The S&P 500 was up 4.5 percent, as of 10:30 a.m. Eastern time. It’s already on pace to erase all its losses from the prior week. The Dow Jones Industrial Average rose 964 points, or 4.6 percent to 22,017, and the Nasdaq was up 4.5 percent.
Oil prices, on the other hand, fell Monday as the world waits for the Organization of Petroleum Exporting Countries and its allies, a group known as OPEC+, to meet on Thursday, instead of Monday, to discuss cutting production, according to CBC Canada.
Brent crude, the international oil benchmark, sank 3.2 percent to $33.05 a barrel while US marker West Texas Intermediate dropped 5 percent to $26.90 a barrel, reports the Financial Times.
However, Russia and Saudi Arabia traded barbs over the weekend, putting a successful meeting to cut supply and put a floor under prices on Thursday in jeopardy.
It is “clear that tensions between the Saudis and Russians are still high, and both are playing a blame game over who was behind the failure of the Opec+ meeting in early March”, said Warren Patterson, head of commodities strategy at ING.

:: ACTIVITY ::
Copy out the full market report on stocks and oil prices word for word. The data that comes next has no connection to the market news above.

:: DATASET SECTION ::
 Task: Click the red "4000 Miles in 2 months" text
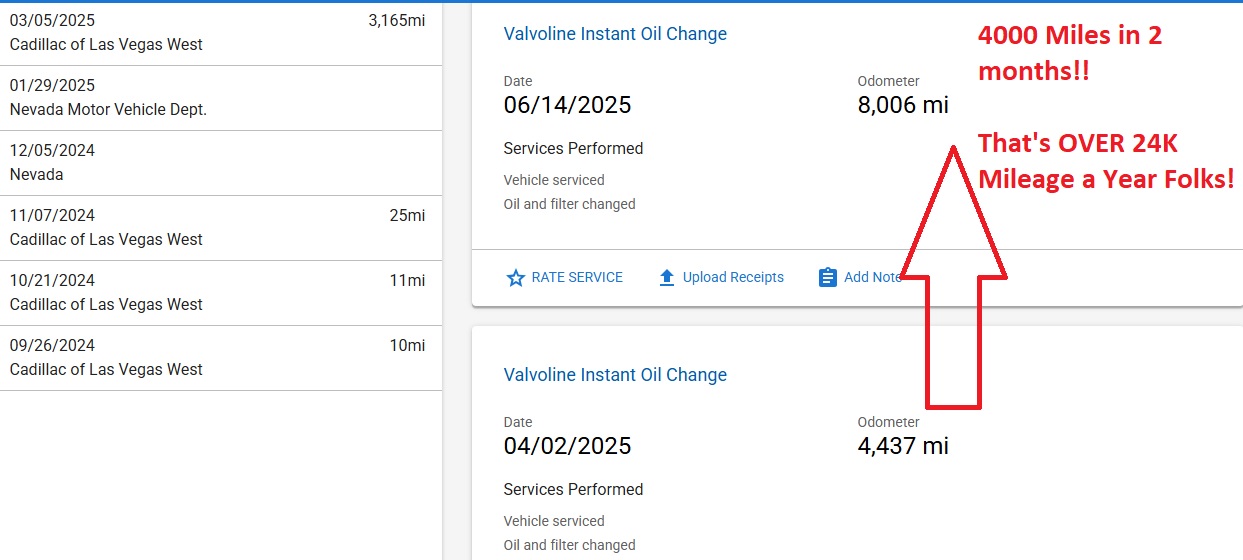coord(1069,54)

:: TASK RESULT ::
The S&P 500 was up 4.5 percent, as of 10:30 a.m. Eastern time. It’s already on pace to erase all its losses from the prior week. The Dow Jones Industrial Average rose 964 points, or 4.6 percent to 22,017, and the Nasdaq was up 4.5 percent.
Oil prices, on the other hand, fell Monday as the world waits for the Organization of Petroleum Exporting Countries and its allies, a group known as OPEC+, to meet on Thursday, instead of Monday, to discuss cutting production, according to CBC Canada.
Brent crude, the international oil benchmark, sank 3.2 percent to $33.05 a barrel while US marker West Texas Intermediate dropped 5 percent to $26.90 a barrel, reports the Financial Times.
However, Russia and Saudi Arabia traded barbs over the weekend, putting a successful meeting to cut supply and put a floor under prices on Thursday in jeopardy.
It is “clear that tensions between the Saudis and Russians are still high, and both are playing a blame game over who was behind the failure of the Opec+ meeting in early March”, said Warren Patterson, head of commodities strategy at ING.